[lldb] Corretly parse Wasm segments #154727

JDevlieghere · 2025-08-21T10:41:37Z

My original implementation for parsing Wasm segments was wrong in two related ways. I had a bug in calculating the file vm address and I didn't fully understand the difference between active and passive segments and how that impacted their file vm address.

With this PR, we now support parsing init expressions for active segments, rather than just skipping over them. This is necessary to determine where they get loaded.

Similar to llvm-objdump, we currently only support simple opcodes (i.e. constants). We also currently do not support active segments that use a non-zero memory index. However this covers all segments for a non-trivial Swift binary compiled to Wasm.

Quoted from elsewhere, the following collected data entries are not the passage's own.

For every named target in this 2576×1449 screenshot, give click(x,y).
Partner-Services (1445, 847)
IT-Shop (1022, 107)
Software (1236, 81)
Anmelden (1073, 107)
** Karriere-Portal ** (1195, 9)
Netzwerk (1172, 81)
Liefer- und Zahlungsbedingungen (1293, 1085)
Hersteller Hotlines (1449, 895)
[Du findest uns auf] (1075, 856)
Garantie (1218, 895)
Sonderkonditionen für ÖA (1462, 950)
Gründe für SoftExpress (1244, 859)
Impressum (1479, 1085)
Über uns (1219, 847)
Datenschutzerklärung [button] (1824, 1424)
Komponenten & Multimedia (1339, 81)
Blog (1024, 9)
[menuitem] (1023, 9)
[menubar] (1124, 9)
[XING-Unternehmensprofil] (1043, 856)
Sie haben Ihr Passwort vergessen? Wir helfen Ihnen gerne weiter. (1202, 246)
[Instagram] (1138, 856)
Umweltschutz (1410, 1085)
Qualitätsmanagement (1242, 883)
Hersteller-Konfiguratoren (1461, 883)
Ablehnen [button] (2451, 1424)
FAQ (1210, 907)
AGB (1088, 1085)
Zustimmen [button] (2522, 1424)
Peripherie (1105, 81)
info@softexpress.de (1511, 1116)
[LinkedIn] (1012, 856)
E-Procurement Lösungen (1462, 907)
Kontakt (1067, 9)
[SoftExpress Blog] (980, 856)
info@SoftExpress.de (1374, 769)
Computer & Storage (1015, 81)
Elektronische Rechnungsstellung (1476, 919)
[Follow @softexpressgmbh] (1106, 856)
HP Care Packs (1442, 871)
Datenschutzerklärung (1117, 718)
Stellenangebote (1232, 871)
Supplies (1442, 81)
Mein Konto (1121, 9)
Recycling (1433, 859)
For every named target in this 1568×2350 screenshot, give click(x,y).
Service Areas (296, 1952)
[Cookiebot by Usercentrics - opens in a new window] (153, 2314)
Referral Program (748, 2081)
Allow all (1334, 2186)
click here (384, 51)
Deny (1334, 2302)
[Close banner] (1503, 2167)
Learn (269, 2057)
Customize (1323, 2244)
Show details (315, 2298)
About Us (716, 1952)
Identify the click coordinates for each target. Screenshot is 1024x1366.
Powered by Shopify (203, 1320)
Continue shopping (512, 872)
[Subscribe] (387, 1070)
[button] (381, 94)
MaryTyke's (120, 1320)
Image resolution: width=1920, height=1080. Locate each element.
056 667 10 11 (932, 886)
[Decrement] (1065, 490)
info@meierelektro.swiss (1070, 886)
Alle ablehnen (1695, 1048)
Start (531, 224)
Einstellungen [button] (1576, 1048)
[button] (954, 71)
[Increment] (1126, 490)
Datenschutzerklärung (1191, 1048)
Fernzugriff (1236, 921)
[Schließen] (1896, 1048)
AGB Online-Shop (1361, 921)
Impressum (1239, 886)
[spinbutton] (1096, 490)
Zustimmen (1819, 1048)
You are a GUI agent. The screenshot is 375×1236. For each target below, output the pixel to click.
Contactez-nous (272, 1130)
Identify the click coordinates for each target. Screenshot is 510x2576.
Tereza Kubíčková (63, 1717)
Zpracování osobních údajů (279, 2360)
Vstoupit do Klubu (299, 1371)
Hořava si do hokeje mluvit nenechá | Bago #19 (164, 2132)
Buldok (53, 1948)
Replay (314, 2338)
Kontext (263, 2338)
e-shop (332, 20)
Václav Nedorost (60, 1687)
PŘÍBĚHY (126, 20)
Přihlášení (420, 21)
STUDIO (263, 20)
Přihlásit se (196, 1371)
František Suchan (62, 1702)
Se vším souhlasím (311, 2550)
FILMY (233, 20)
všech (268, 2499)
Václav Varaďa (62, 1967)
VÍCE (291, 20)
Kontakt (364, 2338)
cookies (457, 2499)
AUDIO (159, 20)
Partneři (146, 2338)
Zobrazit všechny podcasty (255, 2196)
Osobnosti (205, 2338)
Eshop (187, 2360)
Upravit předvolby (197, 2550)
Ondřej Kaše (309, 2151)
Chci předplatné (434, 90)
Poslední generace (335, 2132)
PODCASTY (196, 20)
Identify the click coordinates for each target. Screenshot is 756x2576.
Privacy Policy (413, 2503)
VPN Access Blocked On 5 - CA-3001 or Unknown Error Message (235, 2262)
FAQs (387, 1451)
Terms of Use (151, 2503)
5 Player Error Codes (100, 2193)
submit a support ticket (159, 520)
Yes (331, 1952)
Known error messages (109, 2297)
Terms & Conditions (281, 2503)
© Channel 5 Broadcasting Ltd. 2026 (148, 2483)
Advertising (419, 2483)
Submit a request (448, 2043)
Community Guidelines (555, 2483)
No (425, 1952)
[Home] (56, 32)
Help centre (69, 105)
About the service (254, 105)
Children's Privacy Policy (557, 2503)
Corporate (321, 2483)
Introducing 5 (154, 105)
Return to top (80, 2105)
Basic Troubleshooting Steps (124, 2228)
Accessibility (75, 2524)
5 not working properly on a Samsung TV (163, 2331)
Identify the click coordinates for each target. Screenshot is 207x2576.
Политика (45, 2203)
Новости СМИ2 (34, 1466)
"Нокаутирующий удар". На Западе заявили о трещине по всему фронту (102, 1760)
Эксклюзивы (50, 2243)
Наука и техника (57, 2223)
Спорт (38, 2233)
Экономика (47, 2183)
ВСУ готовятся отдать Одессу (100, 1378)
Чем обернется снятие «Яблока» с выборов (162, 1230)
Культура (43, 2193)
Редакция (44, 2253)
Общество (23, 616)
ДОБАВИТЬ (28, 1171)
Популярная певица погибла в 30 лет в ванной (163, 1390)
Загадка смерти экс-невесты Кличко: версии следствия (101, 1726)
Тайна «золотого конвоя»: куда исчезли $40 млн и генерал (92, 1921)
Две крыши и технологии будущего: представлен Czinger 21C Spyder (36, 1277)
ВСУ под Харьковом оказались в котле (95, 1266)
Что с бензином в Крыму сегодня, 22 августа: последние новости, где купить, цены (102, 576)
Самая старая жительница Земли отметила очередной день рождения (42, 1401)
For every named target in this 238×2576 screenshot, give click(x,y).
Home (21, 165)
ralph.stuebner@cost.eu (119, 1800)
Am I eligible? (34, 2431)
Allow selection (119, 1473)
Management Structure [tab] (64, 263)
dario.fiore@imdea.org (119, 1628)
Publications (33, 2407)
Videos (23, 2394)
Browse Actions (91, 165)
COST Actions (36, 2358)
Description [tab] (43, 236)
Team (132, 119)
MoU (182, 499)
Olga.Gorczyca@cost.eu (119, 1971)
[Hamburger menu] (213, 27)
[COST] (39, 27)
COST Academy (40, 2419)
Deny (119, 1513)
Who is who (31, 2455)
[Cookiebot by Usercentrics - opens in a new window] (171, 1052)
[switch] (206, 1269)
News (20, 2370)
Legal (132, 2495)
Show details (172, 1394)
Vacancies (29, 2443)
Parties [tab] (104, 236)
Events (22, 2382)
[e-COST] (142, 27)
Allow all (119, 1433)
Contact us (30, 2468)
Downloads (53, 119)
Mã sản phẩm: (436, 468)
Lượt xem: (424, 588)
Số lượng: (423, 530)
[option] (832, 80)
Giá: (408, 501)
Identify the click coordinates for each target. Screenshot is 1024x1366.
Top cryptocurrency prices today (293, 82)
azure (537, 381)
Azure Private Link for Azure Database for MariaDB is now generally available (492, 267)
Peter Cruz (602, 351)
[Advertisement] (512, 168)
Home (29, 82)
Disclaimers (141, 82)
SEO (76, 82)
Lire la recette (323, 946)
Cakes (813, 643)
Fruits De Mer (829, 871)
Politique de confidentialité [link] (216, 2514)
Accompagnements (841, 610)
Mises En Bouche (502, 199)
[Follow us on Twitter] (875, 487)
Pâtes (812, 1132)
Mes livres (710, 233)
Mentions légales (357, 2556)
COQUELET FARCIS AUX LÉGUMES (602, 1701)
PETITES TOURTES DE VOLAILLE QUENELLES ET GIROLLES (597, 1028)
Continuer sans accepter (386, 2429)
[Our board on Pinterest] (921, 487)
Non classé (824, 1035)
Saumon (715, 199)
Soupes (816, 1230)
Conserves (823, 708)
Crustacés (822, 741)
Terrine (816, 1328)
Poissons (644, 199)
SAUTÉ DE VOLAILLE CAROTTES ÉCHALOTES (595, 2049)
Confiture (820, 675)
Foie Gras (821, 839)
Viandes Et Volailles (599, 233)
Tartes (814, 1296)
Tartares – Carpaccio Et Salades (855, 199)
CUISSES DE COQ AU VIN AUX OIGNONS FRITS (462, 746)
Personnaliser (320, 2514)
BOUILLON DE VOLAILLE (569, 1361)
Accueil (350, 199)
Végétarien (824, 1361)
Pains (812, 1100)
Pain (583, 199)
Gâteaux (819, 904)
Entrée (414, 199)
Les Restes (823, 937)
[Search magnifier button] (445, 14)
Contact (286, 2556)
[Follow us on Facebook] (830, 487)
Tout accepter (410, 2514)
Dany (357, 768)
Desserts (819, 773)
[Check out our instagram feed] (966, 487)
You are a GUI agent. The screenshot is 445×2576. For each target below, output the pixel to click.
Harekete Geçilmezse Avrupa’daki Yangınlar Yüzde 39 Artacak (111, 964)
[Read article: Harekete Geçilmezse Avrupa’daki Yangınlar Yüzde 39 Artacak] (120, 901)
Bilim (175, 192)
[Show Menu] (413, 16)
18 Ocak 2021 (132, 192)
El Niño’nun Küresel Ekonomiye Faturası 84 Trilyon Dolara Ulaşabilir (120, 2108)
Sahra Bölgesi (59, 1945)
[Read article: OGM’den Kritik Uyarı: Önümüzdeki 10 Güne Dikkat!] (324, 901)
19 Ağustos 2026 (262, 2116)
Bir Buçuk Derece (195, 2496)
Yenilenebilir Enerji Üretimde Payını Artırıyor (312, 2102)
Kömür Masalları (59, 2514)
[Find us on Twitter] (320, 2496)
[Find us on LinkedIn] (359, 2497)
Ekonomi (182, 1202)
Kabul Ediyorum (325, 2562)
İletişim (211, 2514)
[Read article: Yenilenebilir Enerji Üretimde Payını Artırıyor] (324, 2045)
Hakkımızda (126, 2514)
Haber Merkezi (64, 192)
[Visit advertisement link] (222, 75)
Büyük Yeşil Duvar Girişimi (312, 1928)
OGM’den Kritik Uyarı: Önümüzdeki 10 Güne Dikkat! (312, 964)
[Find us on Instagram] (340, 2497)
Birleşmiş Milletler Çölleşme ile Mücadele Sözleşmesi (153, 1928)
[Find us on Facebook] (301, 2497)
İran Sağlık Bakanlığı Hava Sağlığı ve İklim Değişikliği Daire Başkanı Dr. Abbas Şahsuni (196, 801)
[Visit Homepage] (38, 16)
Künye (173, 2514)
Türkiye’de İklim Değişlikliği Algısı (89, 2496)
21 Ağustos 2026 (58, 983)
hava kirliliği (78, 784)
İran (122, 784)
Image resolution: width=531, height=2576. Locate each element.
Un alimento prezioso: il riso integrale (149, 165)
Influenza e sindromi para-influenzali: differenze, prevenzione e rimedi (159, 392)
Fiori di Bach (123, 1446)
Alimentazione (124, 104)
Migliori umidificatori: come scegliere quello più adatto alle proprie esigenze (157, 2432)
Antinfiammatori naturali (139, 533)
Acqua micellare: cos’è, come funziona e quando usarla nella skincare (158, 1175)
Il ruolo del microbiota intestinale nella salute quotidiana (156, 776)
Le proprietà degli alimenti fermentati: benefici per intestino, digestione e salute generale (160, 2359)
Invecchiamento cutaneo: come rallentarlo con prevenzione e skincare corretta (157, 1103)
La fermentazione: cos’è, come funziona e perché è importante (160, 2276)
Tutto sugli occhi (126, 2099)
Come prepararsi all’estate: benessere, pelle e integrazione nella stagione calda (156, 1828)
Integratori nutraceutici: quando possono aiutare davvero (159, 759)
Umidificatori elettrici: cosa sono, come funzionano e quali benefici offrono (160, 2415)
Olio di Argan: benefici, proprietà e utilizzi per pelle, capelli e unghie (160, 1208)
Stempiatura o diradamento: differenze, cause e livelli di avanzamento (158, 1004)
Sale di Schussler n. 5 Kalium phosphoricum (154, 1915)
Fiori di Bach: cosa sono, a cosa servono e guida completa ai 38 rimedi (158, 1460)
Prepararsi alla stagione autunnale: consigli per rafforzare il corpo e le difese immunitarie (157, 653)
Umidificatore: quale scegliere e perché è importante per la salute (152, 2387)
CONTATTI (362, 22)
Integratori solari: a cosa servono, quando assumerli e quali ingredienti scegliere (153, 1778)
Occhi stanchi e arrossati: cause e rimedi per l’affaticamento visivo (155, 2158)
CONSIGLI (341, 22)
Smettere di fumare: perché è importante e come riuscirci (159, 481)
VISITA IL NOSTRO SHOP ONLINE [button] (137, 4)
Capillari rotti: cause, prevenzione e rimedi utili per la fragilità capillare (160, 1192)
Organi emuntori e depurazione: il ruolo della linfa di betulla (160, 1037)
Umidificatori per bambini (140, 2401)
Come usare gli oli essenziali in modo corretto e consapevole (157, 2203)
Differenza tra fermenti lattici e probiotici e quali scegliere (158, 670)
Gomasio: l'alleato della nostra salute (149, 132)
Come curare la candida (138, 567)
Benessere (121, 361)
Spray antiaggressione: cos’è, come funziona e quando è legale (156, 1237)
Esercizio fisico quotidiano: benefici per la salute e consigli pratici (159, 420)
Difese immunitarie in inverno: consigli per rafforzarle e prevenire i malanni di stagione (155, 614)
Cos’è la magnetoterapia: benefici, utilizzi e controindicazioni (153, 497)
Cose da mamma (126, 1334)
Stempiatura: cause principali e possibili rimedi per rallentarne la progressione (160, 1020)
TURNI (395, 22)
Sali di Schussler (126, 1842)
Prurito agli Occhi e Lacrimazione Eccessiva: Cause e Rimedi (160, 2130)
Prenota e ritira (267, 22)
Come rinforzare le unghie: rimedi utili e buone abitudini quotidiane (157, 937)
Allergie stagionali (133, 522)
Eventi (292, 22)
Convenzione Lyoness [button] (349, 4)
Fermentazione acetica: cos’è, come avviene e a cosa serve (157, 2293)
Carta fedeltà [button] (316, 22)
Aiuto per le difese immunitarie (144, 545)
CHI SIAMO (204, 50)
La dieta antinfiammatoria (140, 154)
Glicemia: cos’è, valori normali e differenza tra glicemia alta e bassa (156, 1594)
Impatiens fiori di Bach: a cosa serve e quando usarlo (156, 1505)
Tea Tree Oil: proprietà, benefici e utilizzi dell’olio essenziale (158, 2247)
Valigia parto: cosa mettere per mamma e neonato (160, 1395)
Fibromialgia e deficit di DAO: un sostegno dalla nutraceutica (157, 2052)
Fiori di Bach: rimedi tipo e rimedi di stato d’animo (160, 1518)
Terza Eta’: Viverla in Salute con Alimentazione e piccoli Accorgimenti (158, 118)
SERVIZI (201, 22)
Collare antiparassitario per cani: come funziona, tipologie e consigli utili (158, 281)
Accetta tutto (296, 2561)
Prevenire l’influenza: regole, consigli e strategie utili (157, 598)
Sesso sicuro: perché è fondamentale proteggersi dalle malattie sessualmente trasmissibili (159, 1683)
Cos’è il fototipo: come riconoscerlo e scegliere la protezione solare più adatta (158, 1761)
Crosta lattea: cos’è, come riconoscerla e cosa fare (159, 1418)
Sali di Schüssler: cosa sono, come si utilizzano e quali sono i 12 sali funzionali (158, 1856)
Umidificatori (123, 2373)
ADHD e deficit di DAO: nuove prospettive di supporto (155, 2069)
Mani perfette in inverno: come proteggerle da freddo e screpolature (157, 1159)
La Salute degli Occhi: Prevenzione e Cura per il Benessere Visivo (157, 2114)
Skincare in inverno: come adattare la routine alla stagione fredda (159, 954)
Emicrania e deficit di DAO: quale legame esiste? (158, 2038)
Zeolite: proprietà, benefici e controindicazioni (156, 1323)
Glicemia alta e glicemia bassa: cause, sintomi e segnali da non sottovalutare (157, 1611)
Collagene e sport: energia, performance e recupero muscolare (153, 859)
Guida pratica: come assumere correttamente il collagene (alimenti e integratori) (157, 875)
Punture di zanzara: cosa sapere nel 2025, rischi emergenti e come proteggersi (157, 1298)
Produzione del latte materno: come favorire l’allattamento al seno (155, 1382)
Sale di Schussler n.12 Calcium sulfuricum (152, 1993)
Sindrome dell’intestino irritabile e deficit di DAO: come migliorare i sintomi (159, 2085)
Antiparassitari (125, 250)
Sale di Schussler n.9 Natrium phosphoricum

llvmbot · 2025-08-21T10:42:12Z

@llvm/pr-subscribers-lldb

Author: Jonas Devlieghere (JDevlieghere)

Changes

My original implementation for parsing Wasm segments was wrong in two related ways. I had a bug in calculating the file vm address and I didn't fully understand the difference between active and passive segments and how that impacted their file vm address.

With this PR, we now support parsing init expressions for active segments, rather than just skipping over them. This is necessary to determine where they get loaded.

Similar to llvm-objdump, we currently only support simple opcodes (i.e. constants). We also currently do not support active segments that use a non-zero memory index. However this covers all segments for a non-trivial Swift binary compiled to Wasm.

Full diff: https://github.com/llvm/llvm-project/pull/154727.diff

2 Files Affected:

(modified) lldb/source/Plugins/ObjectFile/wasm/ObjectFileWasm.cpp (+90-25)
(modified) lldb/test/Shell/Symtab/symtab-wasm.test (+14-12)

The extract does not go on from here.